Cette opération s’inscrit dans la mise en œuvre de la vision du président Félix Antoine Tshisekedi Tshilombo, sous la coordination de la Première ministre Judith Suminwa Tuluka, axée sur la bonne gouvernance et la valorisation des ressources naturelles au profit des populations congolaises.

Depuis le 20 avril 2026, le ministre a entamé une mission d’itinérance dans plusieurs provinces minières, notamment le Bas-Uélé, l’Ituri et le Maniema.
L’objectif est de dresser un état des lieux du secteur minier, longtemps fragilisé par la fraude, l’exploitation clandestine et une redistribution jugée insuffisante des richesses.
À son arrivée à Bunia, chef-lieu de l’Ituri, il a tenu une séance de travail avec le gouverneur militaire, le lieutenant-général Johnny Luboya Nkashama, en présence d’une importante délégation composée notamment de députés nationaux et de responsables du secteur minier.
Mais c’est dans les territoires d’Aru et de Mahagi que la mission a pris une dimension décisive. Sur plusieurs sites aurifères de Djalasiga, le constat est sans appel : des exploitations illégales menées par des opérateurs étrangers, sans titres miniers, utilisant des engins lourds en violation flagrante de la législation congolaise.
Face à cette situation, le ministre a ordonné la saisie immédiate des équipements utilisés, la fermeture des sites concernés et l’ouverture de poursuites judiciaires contre les auteurs de ces activités illicites.
Au-delà des sanctions, Louis Watum Kabamba a insisté sur la nécessité de refonder la gouvernance du secteur minier.
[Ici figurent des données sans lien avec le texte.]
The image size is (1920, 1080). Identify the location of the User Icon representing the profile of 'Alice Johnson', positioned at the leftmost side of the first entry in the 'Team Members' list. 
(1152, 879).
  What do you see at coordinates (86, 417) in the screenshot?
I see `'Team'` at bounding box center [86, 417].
Il a notamment évoqué l’encadrement de l’exploitation artisanale, la relance de la SOKIMO, le respect strict des normes environnementales ainsi que l’amélioration des retombées économiques pour les communautés locales.
Devant les autorités locales et la société civile, le ministre a appelé à la transparence, à l’intégrité et au patriotisme économique, soulignant que le développement durable du secteur minier passe par une gestion responsable et équitable des ressources.
Cette opération marque ainsi une volonté claire du gouvernement de reprendre le contrôle d’un secteur stratégique et de lutter efficacement contre le pillage des richesses nationales. En Ituri, le message est sans équivoque : l’impunité dans l’exploitation minière appartient désormais au passé.